◆ **TASK STATEMENT**:
Answer these questions using the f2fs patch text:
(a) Who is named in the "From:" line of the patch?
(b) Which garbage collection approach does gc_idle = 2 select?
(c) What does setting gc_idle to 0 do?

From d2dc095f4280ad5fdea33769e8e119fd16648426 Mon Sep 17 00:00:00 2001
From: Namjae Jeon <namjae.jeon@samsung.com>
Date: Sun, 4 Aug 2013 23:10:15 +0900
Subject: f2fs: add sysfs entries to select the gc policy

Add sysfs entry gc_idle to control the gc policy. Where
gc_idle = 1 corresponds to selecting a cost benefit approach,
while gc_idle = 2 corresponds to selecting a greedy approach
to garbage collection. The selection is mutually exclusive one
approach will work at any point. If gc_idle = 0, then this
option is disabled.

◆ **RAW DATA**:

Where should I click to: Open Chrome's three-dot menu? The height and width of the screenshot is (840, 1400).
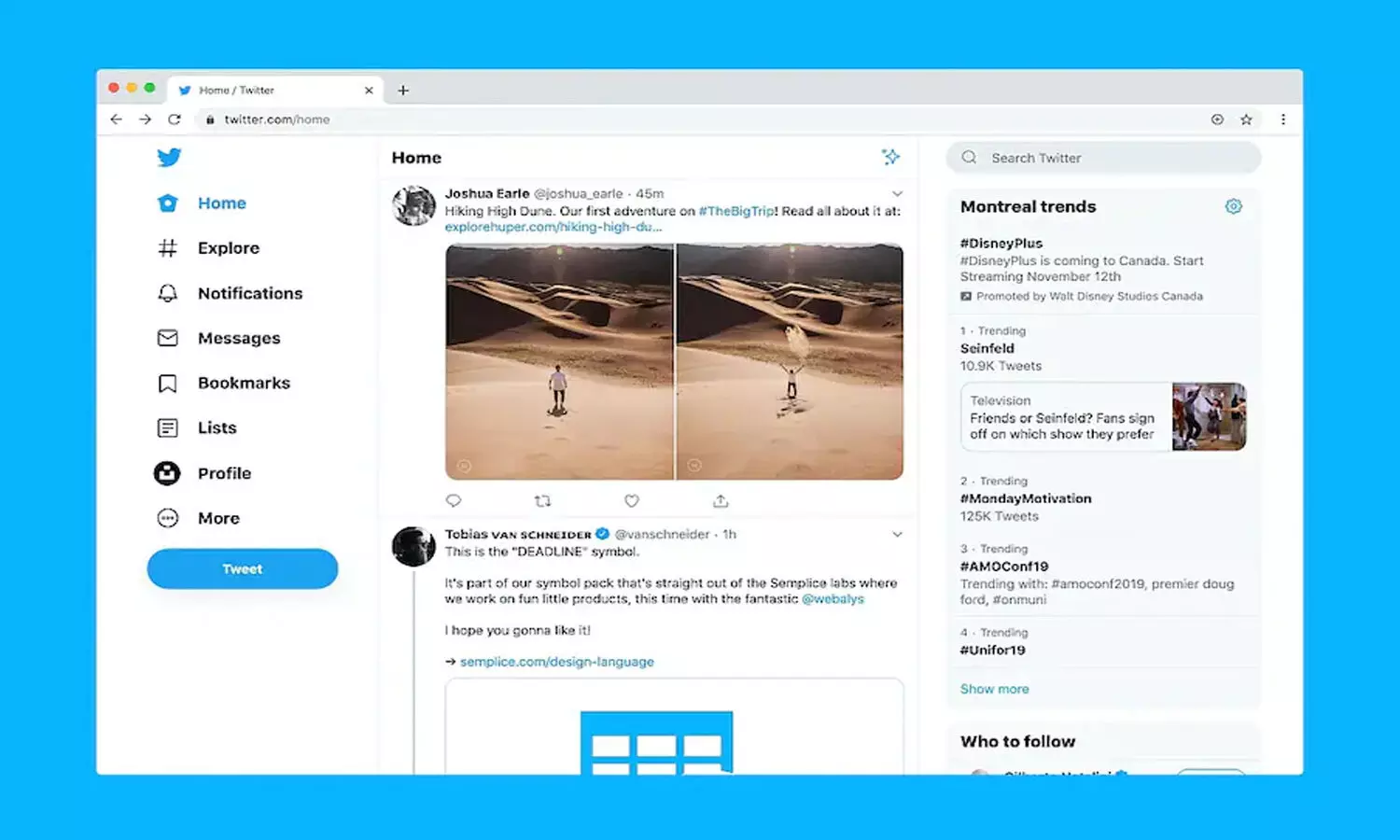click(1283, 119)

◆ **SOLUTION FOR THIS TASK**:
(a) Namjae Jeon <namjae.jeon@samsung.com>
(b) The greedy approach.
(c) It disables the option.